O projeto de lei apresentado pelo vereador Davi Felipe (PL) movimentou a Câmara Municipal de Marilândia e gerou forte repercussão entre profissionais da educação e demais servidores públicos. A proposta determina a obrigatoriedade de realização de exame toxicológico anual para todos os funcionários da administração municipal, incluindo professores, auxiliares, motoristas, agentes administrativos e outros trabalhadores.
A iniciativa foi recebida com preocupação por sindicatos e servidores, que questionam a legalidade, a necessidade prática, o impacto financeiro e até possíveis violações de direitos individuais, como privacidade e liberdade pessoal.
Durante a discussão do projeto, o vereador Davi Felipe afirmou que o valor médio do exame, cerca de R$ 200, seria “acessível” aos profissionais, o que ampliou ainda mais a indignação entre trabalhadores da educação, que consideram o custo elevado diante do caráter obrigatório da medida.
Representantes de servidores argumentam que a exigência transfere ao trabalhador uma despesa que não se relaciona diretamente às atribuições da função e que não há histórico que justifique tal controle.

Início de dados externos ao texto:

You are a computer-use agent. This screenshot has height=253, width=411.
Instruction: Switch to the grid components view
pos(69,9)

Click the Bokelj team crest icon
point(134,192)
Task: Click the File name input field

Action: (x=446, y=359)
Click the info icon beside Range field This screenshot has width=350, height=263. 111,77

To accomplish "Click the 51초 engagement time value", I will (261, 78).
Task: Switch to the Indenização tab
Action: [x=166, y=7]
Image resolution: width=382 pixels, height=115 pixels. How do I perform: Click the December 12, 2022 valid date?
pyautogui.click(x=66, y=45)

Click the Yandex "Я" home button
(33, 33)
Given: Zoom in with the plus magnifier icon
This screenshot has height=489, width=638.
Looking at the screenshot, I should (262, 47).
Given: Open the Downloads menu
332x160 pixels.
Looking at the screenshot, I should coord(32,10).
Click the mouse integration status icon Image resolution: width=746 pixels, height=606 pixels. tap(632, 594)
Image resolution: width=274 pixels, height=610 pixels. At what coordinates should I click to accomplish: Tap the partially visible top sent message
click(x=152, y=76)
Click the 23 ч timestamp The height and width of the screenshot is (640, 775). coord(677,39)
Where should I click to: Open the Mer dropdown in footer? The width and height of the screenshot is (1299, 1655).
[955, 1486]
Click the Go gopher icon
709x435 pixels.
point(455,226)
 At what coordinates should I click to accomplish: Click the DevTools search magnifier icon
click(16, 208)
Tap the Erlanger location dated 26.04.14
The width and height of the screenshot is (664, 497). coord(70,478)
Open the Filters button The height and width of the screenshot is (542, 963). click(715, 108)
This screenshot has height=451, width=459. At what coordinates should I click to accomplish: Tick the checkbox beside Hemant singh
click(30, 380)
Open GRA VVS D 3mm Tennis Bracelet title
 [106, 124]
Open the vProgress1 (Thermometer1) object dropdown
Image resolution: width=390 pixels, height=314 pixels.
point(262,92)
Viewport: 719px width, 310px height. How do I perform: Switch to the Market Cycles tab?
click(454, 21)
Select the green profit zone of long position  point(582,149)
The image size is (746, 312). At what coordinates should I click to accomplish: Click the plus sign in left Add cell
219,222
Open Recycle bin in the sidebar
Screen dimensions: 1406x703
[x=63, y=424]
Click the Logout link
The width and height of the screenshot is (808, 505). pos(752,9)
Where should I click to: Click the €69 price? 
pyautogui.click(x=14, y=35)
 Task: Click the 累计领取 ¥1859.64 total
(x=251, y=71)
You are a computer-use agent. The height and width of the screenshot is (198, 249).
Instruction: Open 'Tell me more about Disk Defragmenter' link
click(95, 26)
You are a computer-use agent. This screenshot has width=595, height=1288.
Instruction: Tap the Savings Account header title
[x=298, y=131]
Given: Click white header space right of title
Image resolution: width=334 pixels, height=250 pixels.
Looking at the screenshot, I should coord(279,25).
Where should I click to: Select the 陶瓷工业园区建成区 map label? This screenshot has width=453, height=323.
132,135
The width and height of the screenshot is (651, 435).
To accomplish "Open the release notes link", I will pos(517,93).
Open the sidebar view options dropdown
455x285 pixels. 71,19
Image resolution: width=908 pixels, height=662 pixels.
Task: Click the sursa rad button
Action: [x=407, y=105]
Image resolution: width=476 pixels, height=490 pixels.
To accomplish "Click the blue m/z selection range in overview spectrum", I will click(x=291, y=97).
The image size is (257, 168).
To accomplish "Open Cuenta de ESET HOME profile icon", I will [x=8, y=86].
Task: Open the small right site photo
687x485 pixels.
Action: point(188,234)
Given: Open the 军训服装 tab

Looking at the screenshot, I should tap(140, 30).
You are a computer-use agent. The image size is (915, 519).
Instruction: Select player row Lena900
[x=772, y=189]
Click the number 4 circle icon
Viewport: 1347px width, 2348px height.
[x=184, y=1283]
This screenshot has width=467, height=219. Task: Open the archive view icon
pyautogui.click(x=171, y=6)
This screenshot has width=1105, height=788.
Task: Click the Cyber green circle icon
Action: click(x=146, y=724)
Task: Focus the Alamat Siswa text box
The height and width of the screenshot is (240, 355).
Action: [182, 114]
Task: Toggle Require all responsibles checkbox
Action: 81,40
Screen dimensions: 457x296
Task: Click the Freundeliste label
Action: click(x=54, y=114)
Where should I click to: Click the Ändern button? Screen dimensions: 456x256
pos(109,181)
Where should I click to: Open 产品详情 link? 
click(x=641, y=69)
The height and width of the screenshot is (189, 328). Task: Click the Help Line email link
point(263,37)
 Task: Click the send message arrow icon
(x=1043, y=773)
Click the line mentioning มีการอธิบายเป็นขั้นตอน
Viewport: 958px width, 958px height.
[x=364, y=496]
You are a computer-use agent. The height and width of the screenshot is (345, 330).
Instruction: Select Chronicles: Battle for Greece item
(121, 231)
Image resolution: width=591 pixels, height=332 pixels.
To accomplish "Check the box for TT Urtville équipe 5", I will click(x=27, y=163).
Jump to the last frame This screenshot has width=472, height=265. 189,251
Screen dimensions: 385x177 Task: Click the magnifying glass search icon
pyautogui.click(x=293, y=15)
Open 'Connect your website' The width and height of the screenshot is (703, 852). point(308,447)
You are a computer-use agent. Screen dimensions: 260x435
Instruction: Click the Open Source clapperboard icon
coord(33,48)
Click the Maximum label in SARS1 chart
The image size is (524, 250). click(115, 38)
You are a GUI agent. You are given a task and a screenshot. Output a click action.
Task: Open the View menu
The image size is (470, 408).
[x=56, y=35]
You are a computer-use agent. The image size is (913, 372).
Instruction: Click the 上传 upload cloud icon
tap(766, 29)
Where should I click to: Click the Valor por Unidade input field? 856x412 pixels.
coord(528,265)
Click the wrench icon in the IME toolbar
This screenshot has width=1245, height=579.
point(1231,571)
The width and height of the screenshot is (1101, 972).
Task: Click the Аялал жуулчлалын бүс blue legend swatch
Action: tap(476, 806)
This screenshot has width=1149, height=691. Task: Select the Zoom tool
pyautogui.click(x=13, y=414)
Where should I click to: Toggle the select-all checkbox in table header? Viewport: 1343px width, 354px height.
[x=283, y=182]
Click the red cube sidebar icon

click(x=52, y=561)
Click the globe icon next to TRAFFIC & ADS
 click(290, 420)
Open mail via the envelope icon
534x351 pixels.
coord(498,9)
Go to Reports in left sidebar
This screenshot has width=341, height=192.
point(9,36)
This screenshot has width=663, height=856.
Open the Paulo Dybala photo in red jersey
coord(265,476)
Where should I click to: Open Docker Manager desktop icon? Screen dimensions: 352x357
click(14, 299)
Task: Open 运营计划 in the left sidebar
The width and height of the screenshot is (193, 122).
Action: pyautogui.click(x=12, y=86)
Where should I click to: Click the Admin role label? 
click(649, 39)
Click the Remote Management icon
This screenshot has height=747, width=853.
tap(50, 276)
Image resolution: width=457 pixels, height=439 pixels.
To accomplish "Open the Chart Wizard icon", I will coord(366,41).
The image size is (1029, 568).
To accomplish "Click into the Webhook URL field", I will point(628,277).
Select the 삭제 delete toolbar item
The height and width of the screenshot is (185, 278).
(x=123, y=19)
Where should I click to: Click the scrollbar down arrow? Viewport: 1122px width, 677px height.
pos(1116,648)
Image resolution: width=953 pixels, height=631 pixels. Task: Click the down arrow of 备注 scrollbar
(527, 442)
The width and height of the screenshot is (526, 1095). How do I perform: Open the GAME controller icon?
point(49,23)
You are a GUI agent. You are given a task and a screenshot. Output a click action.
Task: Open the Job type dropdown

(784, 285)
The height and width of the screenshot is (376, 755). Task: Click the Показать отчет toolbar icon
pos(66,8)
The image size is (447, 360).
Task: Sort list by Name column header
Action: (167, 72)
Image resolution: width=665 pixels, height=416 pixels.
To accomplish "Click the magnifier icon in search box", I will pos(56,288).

Repercussão sobre benefícios aprovados aos vereadores
O debate ganhou novos contornos após críticos relembrarem que a Câmara, com voto do vereador Davi Felipe, aprovou para os próprios parlamentares um benefício adicional de R$ 1.000, em forma de ticket extra. Para opositores, a comparação evidencia um desequilíbrio entre as exigências impostas aos servidores e as vantagens concedidas aos próprios vereadores.
Lideranças de servidores consideraram a situação “incoerente”, apontando que, enquanto se pede aos trabalhadores que arcassem com exames anuais, a Casa Legislativa aprova novos auxílios para si mesma.
O projeto segue tramitando na Câmara e deve ser novamente discutido nas próximas sessões.